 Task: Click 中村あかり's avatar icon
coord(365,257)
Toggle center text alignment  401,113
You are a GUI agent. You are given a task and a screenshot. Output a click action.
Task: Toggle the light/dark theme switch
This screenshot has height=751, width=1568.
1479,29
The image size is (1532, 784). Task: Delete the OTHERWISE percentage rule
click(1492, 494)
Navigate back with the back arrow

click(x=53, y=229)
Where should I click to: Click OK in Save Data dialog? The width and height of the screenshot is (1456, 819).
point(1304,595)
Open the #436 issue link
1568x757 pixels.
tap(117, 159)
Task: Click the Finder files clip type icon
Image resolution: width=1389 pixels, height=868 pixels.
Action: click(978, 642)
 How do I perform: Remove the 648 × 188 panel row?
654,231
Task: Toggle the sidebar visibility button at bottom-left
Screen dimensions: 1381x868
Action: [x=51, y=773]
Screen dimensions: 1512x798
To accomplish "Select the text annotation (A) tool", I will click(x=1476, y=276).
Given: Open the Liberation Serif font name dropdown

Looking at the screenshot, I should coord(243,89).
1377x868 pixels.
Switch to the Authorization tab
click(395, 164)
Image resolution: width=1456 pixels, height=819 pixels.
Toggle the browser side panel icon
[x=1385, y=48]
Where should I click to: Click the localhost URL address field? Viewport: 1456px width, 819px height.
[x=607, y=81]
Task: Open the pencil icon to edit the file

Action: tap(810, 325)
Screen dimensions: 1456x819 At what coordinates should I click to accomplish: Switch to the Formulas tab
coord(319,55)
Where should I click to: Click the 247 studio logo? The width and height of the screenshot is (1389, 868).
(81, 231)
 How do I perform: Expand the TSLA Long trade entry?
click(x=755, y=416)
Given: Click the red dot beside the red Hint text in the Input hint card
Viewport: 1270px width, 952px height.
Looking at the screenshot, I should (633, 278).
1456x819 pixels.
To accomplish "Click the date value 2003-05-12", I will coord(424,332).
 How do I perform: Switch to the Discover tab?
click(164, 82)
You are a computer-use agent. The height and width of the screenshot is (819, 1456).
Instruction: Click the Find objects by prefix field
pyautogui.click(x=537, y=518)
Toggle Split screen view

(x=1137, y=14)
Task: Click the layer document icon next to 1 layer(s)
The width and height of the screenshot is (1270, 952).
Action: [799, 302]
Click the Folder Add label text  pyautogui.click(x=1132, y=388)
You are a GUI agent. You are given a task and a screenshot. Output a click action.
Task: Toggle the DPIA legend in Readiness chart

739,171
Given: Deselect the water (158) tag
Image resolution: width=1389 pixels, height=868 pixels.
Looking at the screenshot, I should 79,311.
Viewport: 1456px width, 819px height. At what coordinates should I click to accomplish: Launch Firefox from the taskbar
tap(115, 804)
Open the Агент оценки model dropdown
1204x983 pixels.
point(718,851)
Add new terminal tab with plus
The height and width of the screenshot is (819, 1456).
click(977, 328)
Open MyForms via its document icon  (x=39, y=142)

-- Activity --
Once more, write out the records exactly as they are.

-- Your response --
 Task: Click 中村あかり's avatar icon
coord(365,257)
Toggle center text alignment  401,113
You are a GUI agent. You are given a task and a screenshot. Output a click action.
Task: Toggle the light/dark theme switch
This screenshot has height=751, width=1568.
1479,29
The image size is (1532, 784). Task: Delete the OTHERWISE percentage rule
click(1492, 494)
Navigate back with the back arrow

click(x=53, y=229)
Where should I click to: Click OK in Save Data dialog? The width and height of the screenshot is (1456, 819).
point(1304,595)
Open the #436 issue link
1568x757 pixels.
tap(117, 159)
Task: Click the Finder files clip type icon
Image resolution: width=1389 pixels, height=868 pixels.
Action: click(978, 642)
 How do I perform: Remove the 648 × 188 panel row?
654,231
Task: Toggle the sidebar visibility button at bottom-left
Screen dimensions: 1381x868
Action: [x=51, y=773]
Screen dimensions: 1512x798
To accomplish "Select the text annotation (A) tool", I will click(x=1476, y=276).
Given: Open the Liberation Serif font name dropdown

Looking at the screenshot, I should coord(243,89).
1377x868 pixels.
Switch to the Authorization tab
click(395, 164)
Image resolution: width=1456 pixels, height=819 pixels.
Toggle the browser side panel icon
[x=1385, y=48]
Where should I click to: Click the localhost URL address field? Viewport: 1456px width, 819px height.
[x=607, y=81]
Task: Open the pencil icon to edit the file

Action: tap(810, 325)
Screen dimensions: 1456x819 At what coordinates should I click to accomplish: Switch to the Formulas tab
coord(319,55)
Where should I click to: Click the 247 studio logo? The width and height of the screenshot is (1389, 868).
(81, 231)
 How do I perform: Expand the TSLA Long trade entry?
click(x=755, y=416)
Given: Click the red dot beside the red Hint text in the Input hint card
Viewport: 1270px width, 952px height.
Looking at the screenshot, I should (633, 278).
1456x819 pixels.
To accomplish "Click the date value 2003-05-12", I will coord(424,332).
 How do I perform: Switch to the Discover tab?
click(164, 82)
You are a computer-use agent. The height and width of the screenshot is (819, 1456).
Instruction: Click the Find objects by prefix field
pyautogui.click(x=537, y=518)
Toggle Split screen view

(x=1137, y=14)
Task: Click the layer document icon next to 1 layer(s)
The width and height of the screenshot is (1270, 952).
Action: [799, 302]
Click the Folder Add label text  pyautogui.click(x=1132, y=388)
You are a GUI agent. You are given a task and a screenshot. Output a click action.
Task: Toggle the DPIA legend in Readiness chart

739,171
Given: Deselect the water (158) tag
Image resolution: width=1389 pixels, height=868 pixels.
Looking at the screenshot, I should 79,311.
Viewport: 1456px width, 819px height. At what coordinates should I click to accomplish: Launch Firefox from the taskbar
tap(115, 804)
Open the Агент оценки model dropdown
1204x983 pixels.
point(718,851)
Add new terminal tab with plus
The height and width of the screenshot is (819, 1456).
click(977, 328)
Open MyForms via its document icon  (x=39, y=142)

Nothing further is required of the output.